| Pagina |
Il Vangelo di Marco si divide esattamente in due parti. La prima si conclude oggi, con la professione di fede di Pietro: “Tu sei il Cristo!” (Marco 8, 29).

San Marco è un grande catechista. Ha imparato tutto alla scuola di san Paolo (Colossesi 4, 10) prima e poi di san Pietro (1 Pietro 5, 13). Ha scritto, probabilmente basandosi sugli appunti degli insegnamenti del principe degli Apostoli, per i non Giudei e cioè per i “pagani”. Siamo noi in generale che dobbiamo percorrere il cammino della conversione per arrivare alla verità del Cristo. Infatti il Vangelo non è un libro, ma una persona e cioè Gesù (Marco 1, 1). E’ un cammino, che dobbiamo fare, tutta la vita. Infatti alla fine, quando Gesù muore sulla croce, il centurione pagano, ha esclamato: “Davvero quest’uomo era Figlio di Dio!” (Marco 15, 39). Così si completa la nostra professione di fede, proposta dal Vangelo di Marco e cioè proclamare con la nostra vita che Gesù è il Cristo (= Messia, Salvatore) e Figlio di Dio.

Ma alla fine del Vangelo le pie donne, che andavano al sepolcro, sconvolte dalla scomparsa del corpo di Gesù, si sentono dire da un Angelo: “Non abbiate paura! Voi cercate Gesù Nazareno, il crocifisso. E’ risorto. Non è qui… Ma andate, dite ai suoi discepoli e a Pietro:’ Egli vi precede in Galilea. Là lo vedrete come vi ha detto’!” (Marco 16, 6-7). Che cosa significano queste parole? E siamo alla fine della catechesi di Marco.

La finale (= gli ultimi versetti) che troviamo nella Bibbia (Marco 16, 9-20) è un’aggiunta posteriore, sempre parole riconosciute rivelate dal Concilio di Trento (16° secolo), ma che non fanno parte del testo originale.

Si tratta allora di tornare in Galilea per incontrare, questa volta, Gesù Risorto, il Crocifisso.. Il secondo evangelista ha esperienza della vita di fede, che comincia, come un lumicino, e poi, con la permanenza alla sequela di Gesù, questa fede, come una fiamma, cresce e diventa un fuoco enorme capace di illuminare il Mondo intero.  Tornare in Galilea significa cioè vivere la fede nella situazione della nostra vita quotidiana. La Galilea era per gli Apostoli la loro vita normale. E’ lì che hanno sentito la chiamata, che hanno sperimentato la permanenza con Gesù e che hanno ricevuto il mandato della Missione. Ma sempre, come gli Apostoli, dentro il cammino di fede. Secondo san Marco, questo cammino è un avanzare in maniera sinusoidale: cioè avanzando con su e giù, come una linea che continua curvando in su e in giù come appunto una sinusoide. Arrivati all’esperienza del Cristo Crocifisso Risorto, torniamo indietro, in Galilea  e re-incontriamo il Signore, sempre più profondamente e con fede maggiore. In questo modo, incontrando Gesù nella nostra vita di tutti i giorni e nella nostra situazione normale, siamo invitati a riconoscerlo e a proclamarlo Cristo e Figlio di Dio.

| Esercizio assegnato |
Riporta, nell'ordine in cui compaiono, tutti i riferimenti biblici indicati tra parentesi nel testo sul Vangelo di Marco. Le righe non hanno alcun rapporto con il testo sul Vangelo di Marco.

| Materiale |
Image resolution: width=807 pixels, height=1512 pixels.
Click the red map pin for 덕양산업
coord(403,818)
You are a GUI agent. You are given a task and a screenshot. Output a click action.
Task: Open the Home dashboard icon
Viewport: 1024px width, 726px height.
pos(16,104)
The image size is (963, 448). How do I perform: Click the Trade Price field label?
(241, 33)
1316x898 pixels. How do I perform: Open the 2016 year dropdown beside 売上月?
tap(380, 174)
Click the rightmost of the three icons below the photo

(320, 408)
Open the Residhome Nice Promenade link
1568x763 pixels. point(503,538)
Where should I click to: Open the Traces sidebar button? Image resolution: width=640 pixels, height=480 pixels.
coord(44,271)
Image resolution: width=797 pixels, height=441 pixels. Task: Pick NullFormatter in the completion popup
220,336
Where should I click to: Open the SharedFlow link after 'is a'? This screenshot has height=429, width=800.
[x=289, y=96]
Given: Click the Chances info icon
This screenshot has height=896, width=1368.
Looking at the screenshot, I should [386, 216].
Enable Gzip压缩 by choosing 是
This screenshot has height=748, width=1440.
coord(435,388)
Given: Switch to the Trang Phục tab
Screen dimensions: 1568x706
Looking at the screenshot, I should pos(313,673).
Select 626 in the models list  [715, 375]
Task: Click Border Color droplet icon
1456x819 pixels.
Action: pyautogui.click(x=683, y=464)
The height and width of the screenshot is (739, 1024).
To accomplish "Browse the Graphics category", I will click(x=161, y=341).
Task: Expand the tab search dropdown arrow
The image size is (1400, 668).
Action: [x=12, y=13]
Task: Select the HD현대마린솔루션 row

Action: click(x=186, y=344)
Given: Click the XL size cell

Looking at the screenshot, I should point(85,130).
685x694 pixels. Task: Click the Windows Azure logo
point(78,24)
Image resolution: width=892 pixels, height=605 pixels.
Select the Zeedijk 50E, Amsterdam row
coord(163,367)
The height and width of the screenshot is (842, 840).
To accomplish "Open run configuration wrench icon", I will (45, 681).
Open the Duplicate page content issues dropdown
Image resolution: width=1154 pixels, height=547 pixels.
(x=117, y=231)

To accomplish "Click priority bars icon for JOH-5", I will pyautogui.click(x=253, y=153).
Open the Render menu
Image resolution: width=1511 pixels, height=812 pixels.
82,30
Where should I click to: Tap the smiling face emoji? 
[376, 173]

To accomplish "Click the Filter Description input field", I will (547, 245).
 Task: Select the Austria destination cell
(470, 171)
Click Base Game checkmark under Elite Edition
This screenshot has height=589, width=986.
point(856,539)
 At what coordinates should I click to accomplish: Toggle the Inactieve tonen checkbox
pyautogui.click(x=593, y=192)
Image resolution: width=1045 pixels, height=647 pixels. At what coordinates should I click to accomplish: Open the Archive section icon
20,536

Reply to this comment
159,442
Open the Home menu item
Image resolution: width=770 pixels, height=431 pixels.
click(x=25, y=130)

| Risposta |
- Marco 8, 29
- Colossesi 4, 10
- 1 Pietro 5, 13
- Marco 1, 1
- Marco 15, 39
- Marco 16, 6-7
- Marco 16, 9-20